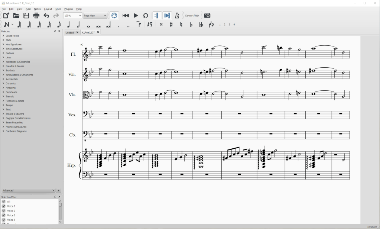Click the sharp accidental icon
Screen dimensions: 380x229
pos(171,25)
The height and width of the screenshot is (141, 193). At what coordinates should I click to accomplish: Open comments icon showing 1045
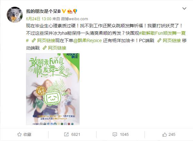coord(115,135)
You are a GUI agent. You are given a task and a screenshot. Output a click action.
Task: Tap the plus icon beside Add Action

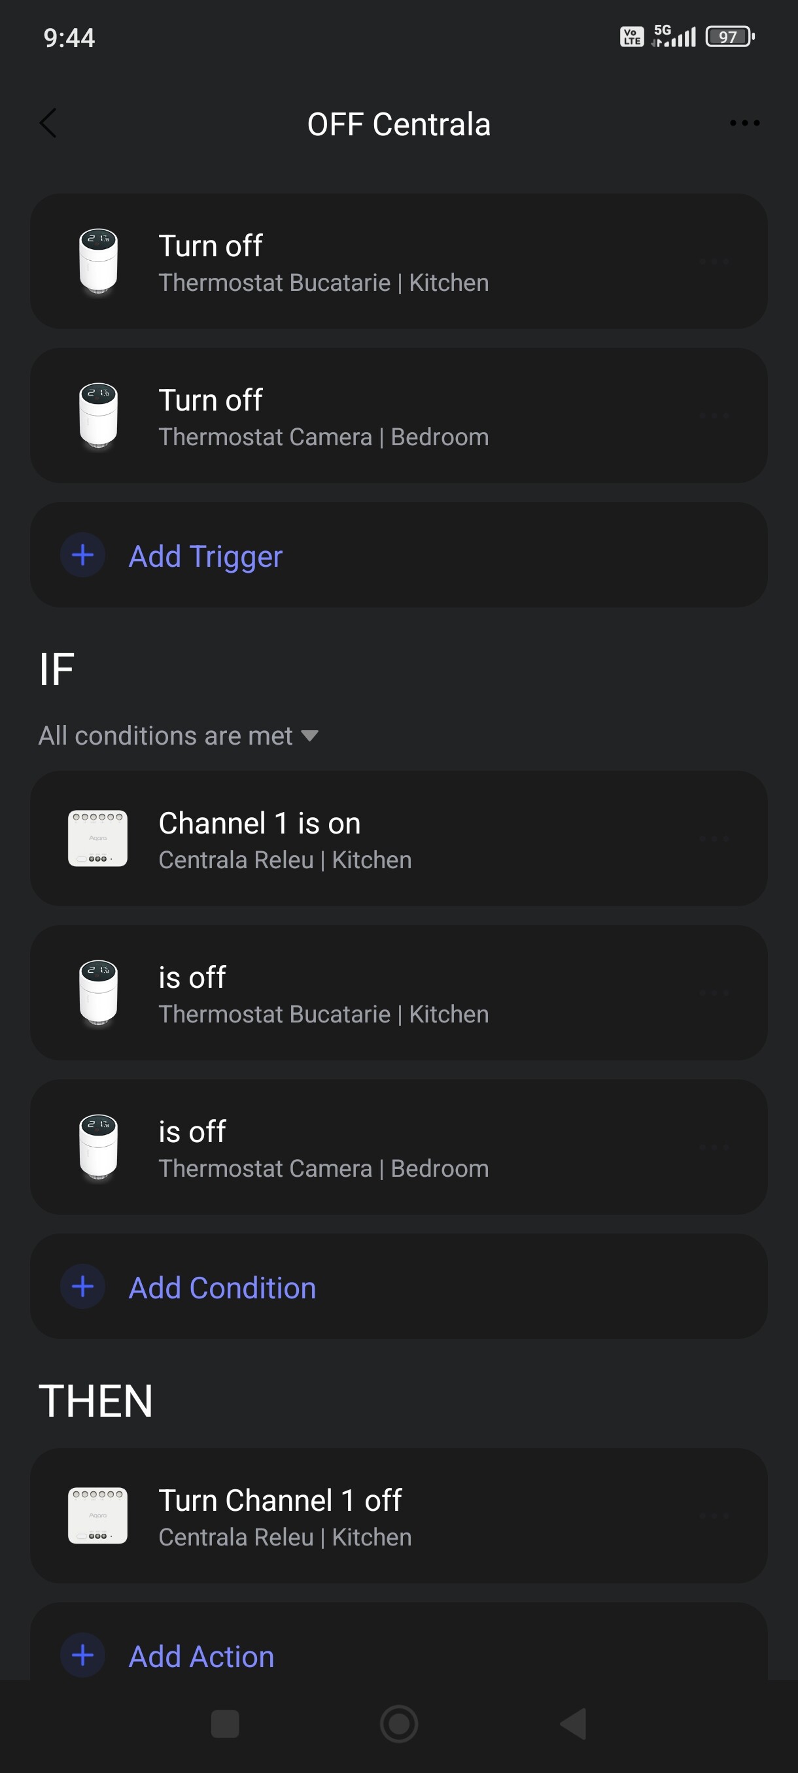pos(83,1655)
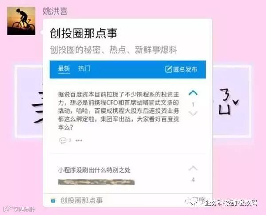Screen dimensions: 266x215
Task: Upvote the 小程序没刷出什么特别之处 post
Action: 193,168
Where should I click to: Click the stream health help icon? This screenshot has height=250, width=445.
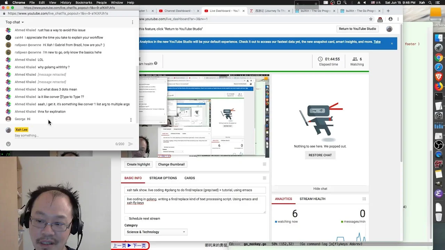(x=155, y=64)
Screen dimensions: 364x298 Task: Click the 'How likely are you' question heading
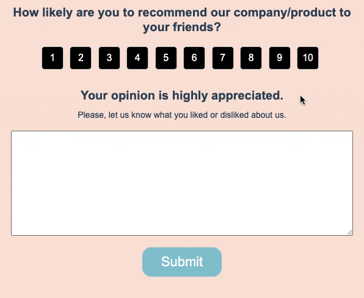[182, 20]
==
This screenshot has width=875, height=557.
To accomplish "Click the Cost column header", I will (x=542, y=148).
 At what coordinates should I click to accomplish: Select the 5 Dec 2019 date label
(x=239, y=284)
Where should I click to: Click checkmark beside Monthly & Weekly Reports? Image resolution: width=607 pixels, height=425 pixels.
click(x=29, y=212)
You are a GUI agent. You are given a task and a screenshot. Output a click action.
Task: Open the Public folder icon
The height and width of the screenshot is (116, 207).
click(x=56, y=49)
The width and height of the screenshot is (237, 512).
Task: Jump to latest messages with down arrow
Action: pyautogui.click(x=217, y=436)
---
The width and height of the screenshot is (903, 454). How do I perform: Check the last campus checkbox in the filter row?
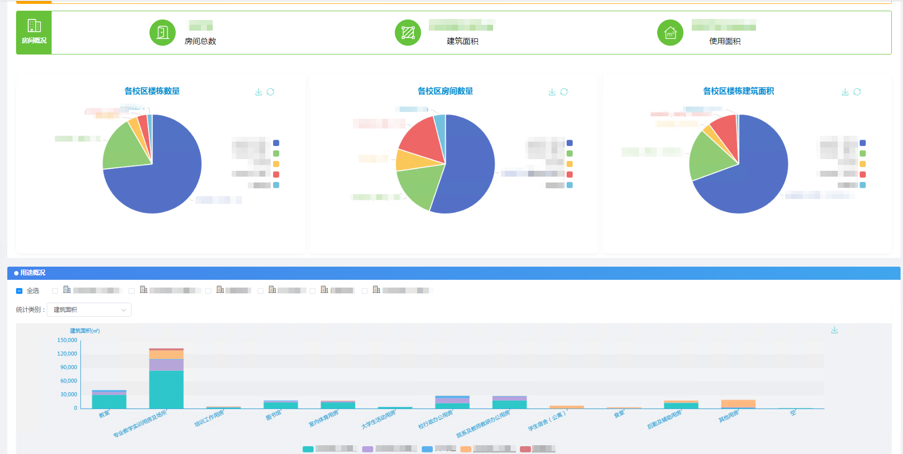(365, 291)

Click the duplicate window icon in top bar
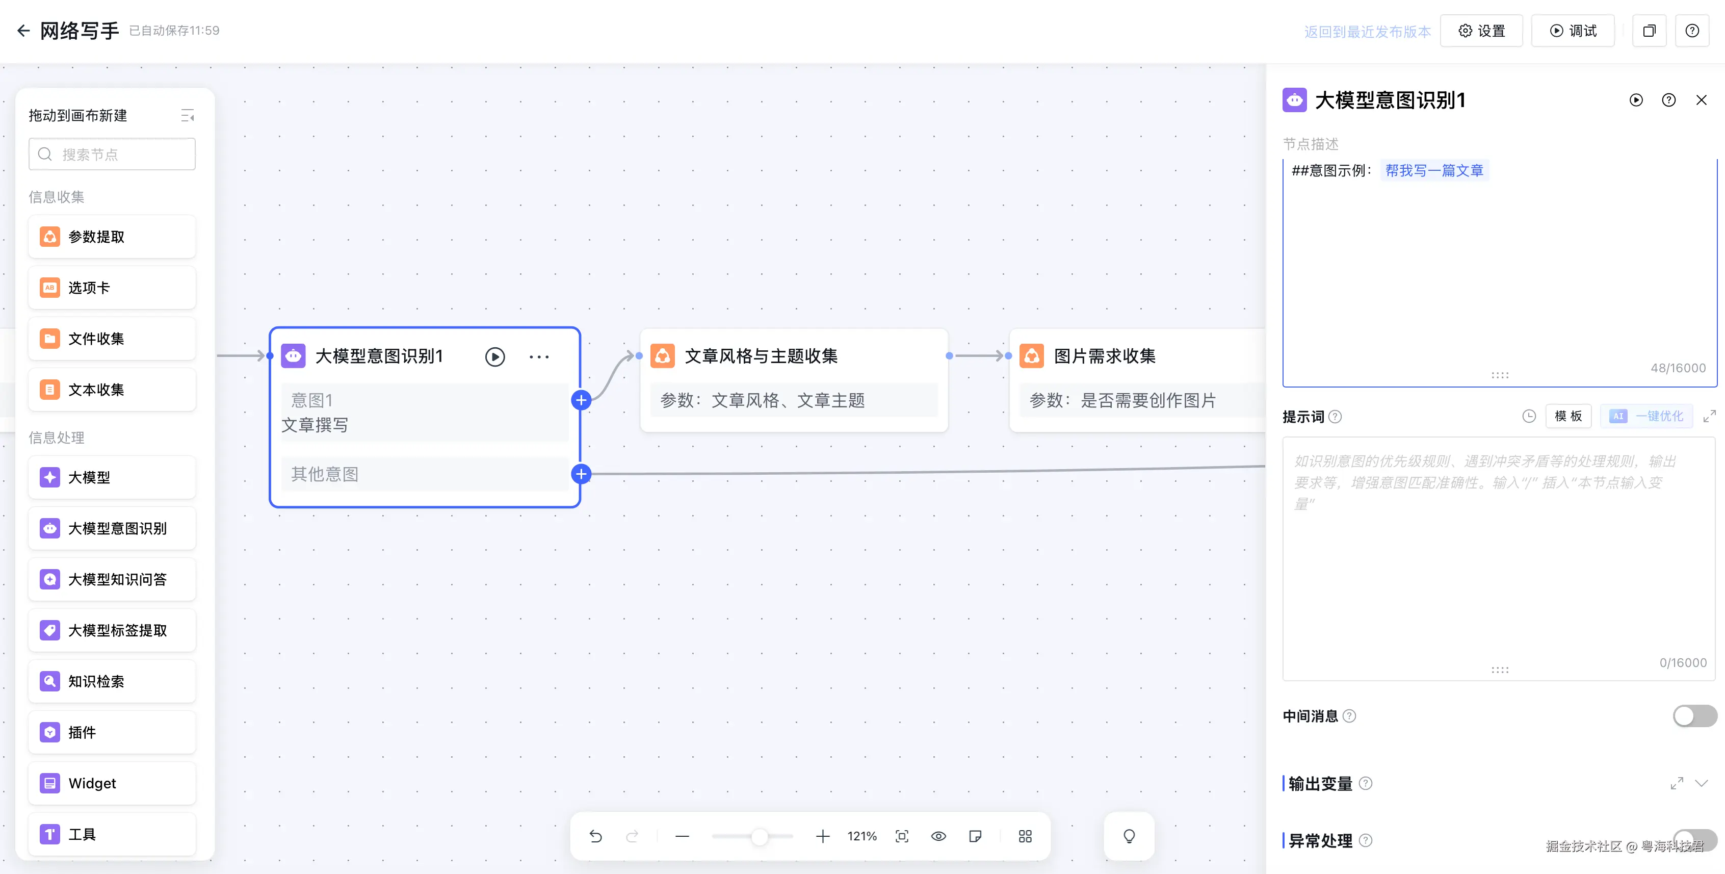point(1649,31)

The task:
Rewrite the data from the line containing "Click the sharp accidental icon" down to the line containing "coord(115,135)", both included, as a JSON list of strings with one string per line and no entries for blank lines. Leave the pictures out.

Response to the exercise:
[
  "Click the sharp accidental icon",
  "Screen dimensions: 380x229",
  "pos(171,25)",
  "The height and width of the screenshot is (141, 193). At what coordinates should I click to accomplish: Open comments icon showing 1045",
  "coord(115,135)"
]